Aim of the task: From the line that contains "Task: Select the red Tidak Baik legend swatch" to the final line of the entries, return every line exactly and leave out all others.
____
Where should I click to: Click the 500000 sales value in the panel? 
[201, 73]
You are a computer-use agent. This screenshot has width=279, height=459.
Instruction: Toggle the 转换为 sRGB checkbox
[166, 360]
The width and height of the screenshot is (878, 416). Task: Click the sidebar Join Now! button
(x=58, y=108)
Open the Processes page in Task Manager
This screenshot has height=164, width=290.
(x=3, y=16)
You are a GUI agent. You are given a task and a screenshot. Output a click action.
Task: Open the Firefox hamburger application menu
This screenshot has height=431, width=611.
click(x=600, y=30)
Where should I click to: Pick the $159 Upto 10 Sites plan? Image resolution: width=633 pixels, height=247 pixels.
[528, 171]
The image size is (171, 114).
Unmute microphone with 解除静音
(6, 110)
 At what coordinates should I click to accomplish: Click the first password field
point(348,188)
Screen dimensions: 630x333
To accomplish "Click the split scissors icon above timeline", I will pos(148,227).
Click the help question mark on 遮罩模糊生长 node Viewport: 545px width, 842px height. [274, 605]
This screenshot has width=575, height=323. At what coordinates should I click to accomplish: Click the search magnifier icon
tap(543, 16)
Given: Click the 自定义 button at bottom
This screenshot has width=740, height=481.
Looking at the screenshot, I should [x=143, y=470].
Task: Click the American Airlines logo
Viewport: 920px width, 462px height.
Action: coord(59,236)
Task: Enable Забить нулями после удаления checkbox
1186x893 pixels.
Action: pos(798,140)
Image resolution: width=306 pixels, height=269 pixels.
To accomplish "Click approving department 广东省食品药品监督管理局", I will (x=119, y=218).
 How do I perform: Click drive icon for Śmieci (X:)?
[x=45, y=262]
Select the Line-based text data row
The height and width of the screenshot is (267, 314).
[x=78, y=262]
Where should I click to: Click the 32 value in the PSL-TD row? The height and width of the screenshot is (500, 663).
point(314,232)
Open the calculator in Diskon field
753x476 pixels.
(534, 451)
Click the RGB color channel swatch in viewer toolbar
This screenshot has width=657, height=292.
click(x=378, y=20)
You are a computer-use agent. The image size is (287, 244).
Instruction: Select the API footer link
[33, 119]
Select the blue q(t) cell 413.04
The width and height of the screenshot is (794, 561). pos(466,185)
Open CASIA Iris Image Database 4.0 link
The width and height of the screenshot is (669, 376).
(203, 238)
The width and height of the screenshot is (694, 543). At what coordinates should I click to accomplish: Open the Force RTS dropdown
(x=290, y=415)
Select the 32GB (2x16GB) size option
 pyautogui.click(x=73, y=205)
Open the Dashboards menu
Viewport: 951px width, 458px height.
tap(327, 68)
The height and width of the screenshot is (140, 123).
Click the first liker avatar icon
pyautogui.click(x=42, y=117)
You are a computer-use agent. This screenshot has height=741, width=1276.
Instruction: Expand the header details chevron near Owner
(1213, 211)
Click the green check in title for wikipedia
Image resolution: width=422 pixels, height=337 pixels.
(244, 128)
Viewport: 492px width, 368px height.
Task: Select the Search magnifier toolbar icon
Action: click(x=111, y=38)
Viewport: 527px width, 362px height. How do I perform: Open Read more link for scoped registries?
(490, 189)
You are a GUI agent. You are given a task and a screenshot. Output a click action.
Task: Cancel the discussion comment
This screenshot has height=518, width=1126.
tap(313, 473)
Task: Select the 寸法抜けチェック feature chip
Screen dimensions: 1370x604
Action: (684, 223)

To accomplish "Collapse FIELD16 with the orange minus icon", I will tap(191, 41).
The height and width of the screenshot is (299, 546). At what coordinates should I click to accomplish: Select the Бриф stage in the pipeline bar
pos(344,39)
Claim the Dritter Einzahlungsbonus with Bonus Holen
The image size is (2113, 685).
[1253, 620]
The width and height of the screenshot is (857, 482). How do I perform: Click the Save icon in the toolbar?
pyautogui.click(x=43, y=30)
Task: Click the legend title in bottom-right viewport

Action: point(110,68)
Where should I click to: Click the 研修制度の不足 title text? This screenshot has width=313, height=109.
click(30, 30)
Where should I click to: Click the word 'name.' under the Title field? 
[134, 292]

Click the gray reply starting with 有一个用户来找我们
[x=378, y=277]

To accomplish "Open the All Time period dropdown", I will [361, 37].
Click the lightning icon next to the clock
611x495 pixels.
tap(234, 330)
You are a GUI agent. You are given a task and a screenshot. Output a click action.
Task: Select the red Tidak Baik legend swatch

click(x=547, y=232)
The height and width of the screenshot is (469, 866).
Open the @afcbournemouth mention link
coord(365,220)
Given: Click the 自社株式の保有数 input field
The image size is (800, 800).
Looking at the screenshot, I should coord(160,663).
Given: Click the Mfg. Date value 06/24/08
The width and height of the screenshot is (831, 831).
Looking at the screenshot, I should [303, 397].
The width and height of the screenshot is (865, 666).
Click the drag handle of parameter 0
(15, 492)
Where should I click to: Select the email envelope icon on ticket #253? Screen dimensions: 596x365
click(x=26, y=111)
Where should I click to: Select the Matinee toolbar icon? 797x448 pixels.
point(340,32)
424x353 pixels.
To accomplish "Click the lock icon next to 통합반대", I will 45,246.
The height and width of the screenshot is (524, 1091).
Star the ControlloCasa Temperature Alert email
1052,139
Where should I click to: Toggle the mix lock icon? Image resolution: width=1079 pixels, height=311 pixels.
____
Exercise output:
Task: Select the red Tidak Baik legend swatch

click(x=547, y=232)
The height and width of the screenshot is (469, 866).
Open the @afcbournemouth mention link
coord(365,220)
Given: Click the 自社株式の保有数 input field
The image size is (800, 800).
Looking at the screenshot, I should coord(160,663).
Given: Click the Mfg. Date value 06/24/08
The width and height of the screenshot is (831, 831).
Looking at the screenshot, I should [303, 397].
The width and height of the screenshot is (865, 666).
Click the drag handle of parameter 0
(15, 492)
Where should I click to: Select the email envelope icon on ticket #253? Screen dimensions: 596x365
click(x=26, y=111)
Where should I click to: Select the Matinee toolbar icon? 797x448 pixels.
point(340,32)
424x353 pixels.
To accomplish "Click the lock icon next to 통합반대", I will 45,246.
The height and width of the screenshot is (524, 1091).
Star the ControlloCasa Temperature Alert email
1052,139
Where should I click to: Toggle the mix lock icon? Image resolution: width=1079 pixels, height=311 pixels.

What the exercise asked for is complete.